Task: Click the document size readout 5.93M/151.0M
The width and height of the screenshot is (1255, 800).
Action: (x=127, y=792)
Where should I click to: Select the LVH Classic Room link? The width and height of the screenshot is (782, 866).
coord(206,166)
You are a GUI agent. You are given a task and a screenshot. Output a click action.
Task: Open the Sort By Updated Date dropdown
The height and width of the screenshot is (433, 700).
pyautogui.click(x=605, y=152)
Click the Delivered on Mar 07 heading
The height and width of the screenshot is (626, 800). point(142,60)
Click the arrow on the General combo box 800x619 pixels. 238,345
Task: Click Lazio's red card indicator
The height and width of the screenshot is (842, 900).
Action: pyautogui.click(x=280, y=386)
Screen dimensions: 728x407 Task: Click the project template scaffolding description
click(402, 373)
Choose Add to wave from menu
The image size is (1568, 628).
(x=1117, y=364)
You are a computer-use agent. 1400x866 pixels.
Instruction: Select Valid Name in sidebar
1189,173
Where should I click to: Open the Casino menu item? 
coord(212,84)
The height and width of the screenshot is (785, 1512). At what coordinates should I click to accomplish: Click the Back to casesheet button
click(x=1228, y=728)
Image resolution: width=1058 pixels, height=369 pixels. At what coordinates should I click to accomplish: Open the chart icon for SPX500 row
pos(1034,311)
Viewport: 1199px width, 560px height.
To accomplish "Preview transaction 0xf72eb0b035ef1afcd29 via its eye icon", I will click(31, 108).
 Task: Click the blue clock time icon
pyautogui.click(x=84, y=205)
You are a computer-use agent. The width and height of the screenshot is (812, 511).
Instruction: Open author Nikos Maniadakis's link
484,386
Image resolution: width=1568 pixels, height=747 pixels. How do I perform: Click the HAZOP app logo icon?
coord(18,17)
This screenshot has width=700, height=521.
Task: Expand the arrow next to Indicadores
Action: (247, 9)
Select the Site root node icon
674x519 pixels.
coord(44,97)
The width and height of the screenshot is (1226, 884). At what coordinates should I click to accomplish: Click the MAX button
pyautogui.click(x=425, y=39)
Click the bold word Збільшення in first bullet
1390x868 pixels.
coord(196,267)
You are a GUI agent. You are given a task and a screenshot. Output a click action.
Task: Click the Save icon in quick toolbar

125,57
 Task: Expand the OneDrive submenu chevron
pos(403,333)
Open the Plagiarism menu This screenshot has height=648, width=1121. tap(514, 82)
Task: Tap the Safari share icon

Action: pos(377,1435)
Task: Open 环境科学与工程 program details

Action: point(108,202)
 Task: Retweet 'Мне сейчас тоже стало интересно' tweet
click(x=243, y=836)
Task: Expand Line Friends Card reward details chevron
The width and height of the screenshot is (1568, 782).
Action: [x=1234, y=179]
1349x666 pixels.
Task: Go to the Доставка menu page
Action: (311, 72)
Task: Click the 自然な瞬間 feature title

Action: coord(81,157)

*Required work:*
Return each line in the entries above that contains the word "pixels".

*Result of the exercise:*
Click the arrow on the General combo box 800x619 pixels. 238,345
You are a computer-use agent. 1400x866 pixels.
Image resolution: width=1058 pixels, height=369 pixels. At what coordinates should I click to accomplish: Open the chart icon for SPX500 row
Image resolution: width=1568 pixels, height=747 pixels. How do I perform: Click the HAZOP app logo icon?
674x519 pixels.
1390x868 pixels.
1349x666 pixels.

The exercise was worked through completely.